ぜんそく征服ジャーナル

163号

あんな症例こんな症例/ 愛情飢餓型重症難治性喘息



Mちゃんは4才の女の子です。1才の秋から喘息になり、年に数回の大発作が出現し、2
才になってからは年間50日以上入院するという、典型的な重症難治型の喘息でした。

はじめて久徳クリニックを受診したのは2才10ヶ月のときでした。大発作が多く入退院をくり返していたころでした。

初診時の印象は、こう言っては失礼ですが、意地悪そうな甘えた感じの女の子でした。目つきもけわしく、すぐやんちゃを言って診察室でひっくりかえって泣きわめき、お母さんに抱かれたがります。検査の採血などはもう大変、診察室までひびきわたるような大声を張り上げていました。
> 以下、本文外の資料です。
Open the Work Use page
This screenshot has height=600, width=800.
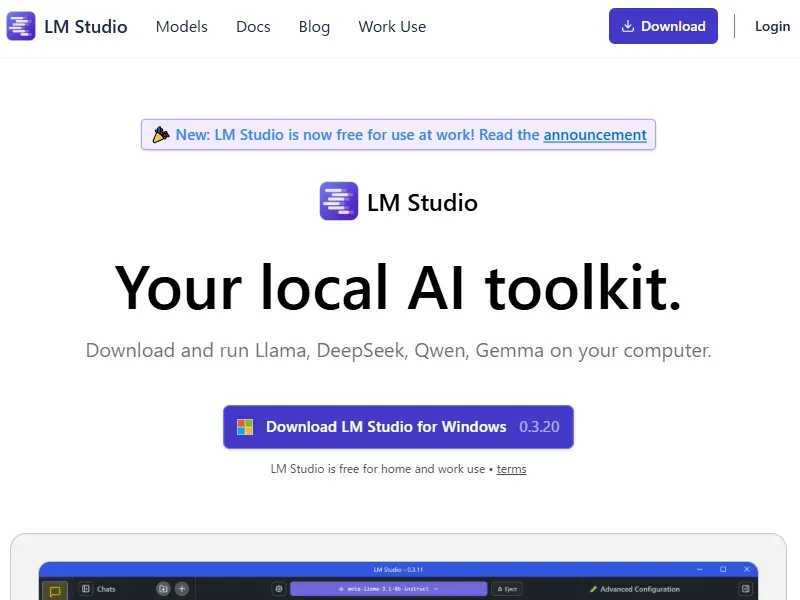(x=392, y=27)

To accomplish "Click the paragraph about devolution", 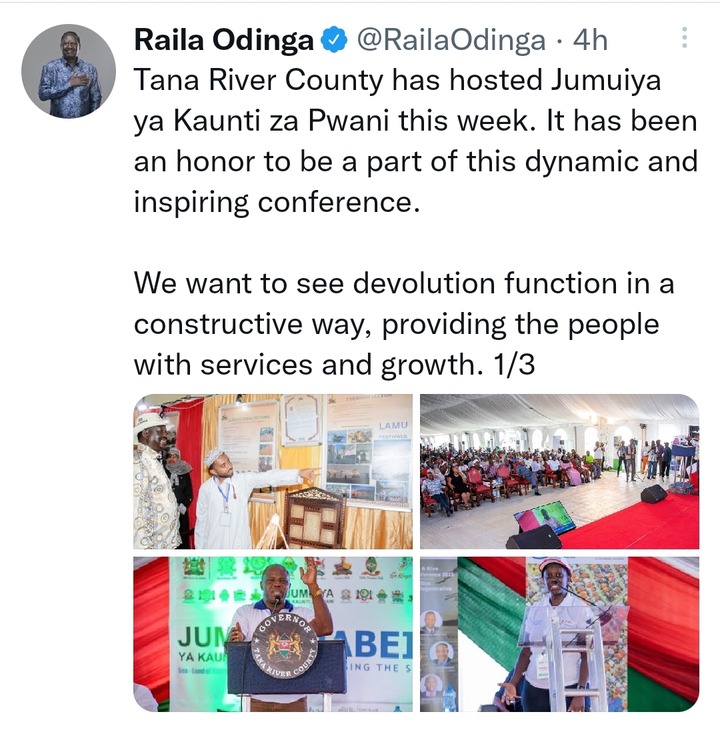I will (404, 324).
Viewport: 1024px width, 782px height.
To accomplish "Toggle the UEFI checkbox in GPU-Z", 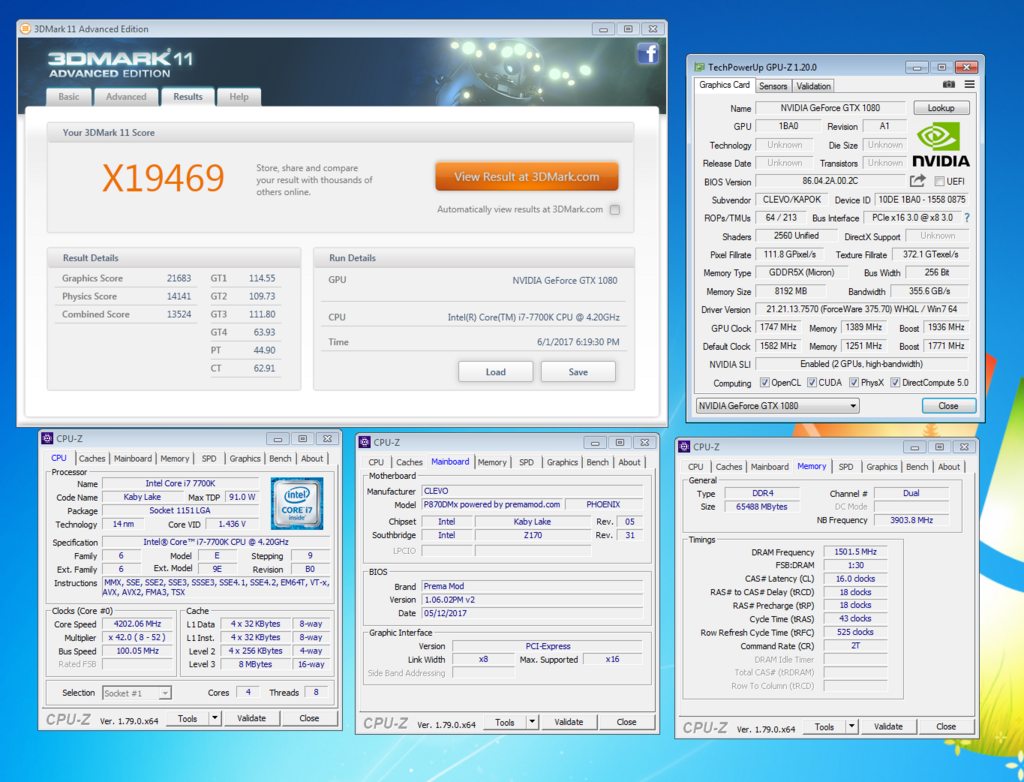I will point(939,181).
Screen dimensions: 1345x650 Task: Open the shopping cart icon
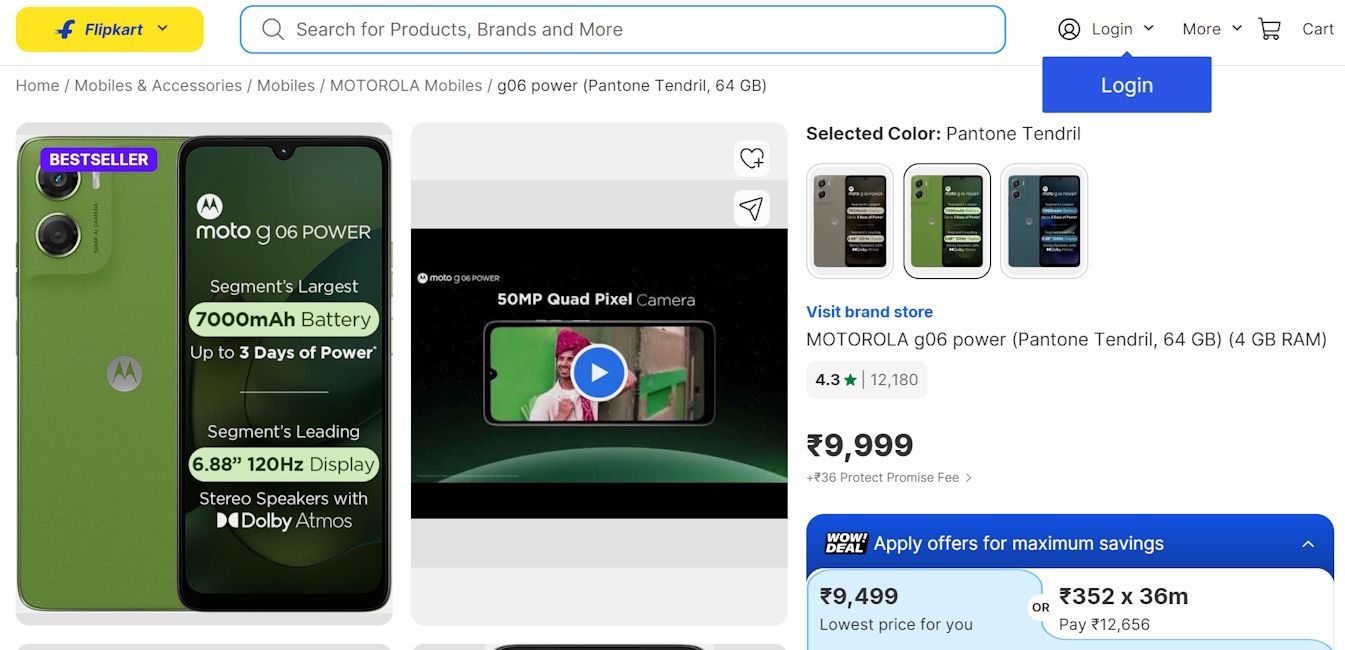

初診時の病歴調査から、情緒面の不安定さの強い心因性喘息であることはすぐにわかりました。発作は通年性で、夕方から寝入りばなに悪化し、一度悪化すると5〜6ヶ月ダラダラ続く。発作がダラダラしているうちに発熱して、より悪化することはあっても、発熱と発作が同時にはじまることはないというタイプでした。

この年令で心理的に悪化する場合は、愛情飢餓型か、分離不安定型が多いものなのですが、結論を先にいってしまえば、Mちゃんは愛情餓鬼型でした。

Mちゃんのお母さんは、どちらかというと社交的なタイプでまだちょっと娘さん気分が抜けきらない感じの人で、自分なりの意見もしっかり表現することができますが、思い通りに事が運ばないとイライラしやすいタイプの人でした。

結婚後も数年は仕事を続けるつもりでいたため、赤ちゃんを生むことは考えていませんでした。しかし、結婚して1年目に、予定外に妊娠してしまったのです。そのときお母さんは、「あ−しまった」と思われたそうです。中絶してしまうわけにもいかず、夫の意見もあり会社をやめてMちゃんを産んだ訳ですが、はじめての予定外の妊娠への不安、「体にさわるから」と外出等が制限されることに対する不満などで、妊娠中はウツウツとして暮らしたということでした。

なおかつ悪いことに、Mちゃんが生まれてから、お母さんは再び外に出て働きはじめ、気がついたときには、Mちゃんの養育の中心は、同居していた父方の祖母になってしまっていたのです。

このような状況の中でMちゃんは愛情飢餓状態になってしまったのです。

喘息発症後も、薬による対症療法のみで、親子関係の重要さについての指導がまったくなされていなかったため、Mちゃんの喘息は改善せず、お母さんもどうしてよいかわからずイライラが多くなり、自分の言うことをきかないMちゃんを叱ってばかりでした。予定外の妊娠、生まれてからの養育の中心者が祖母であったことなどが影響し、お母さんの中に、Mちゃんに対しての愛情が育っていなかったのです。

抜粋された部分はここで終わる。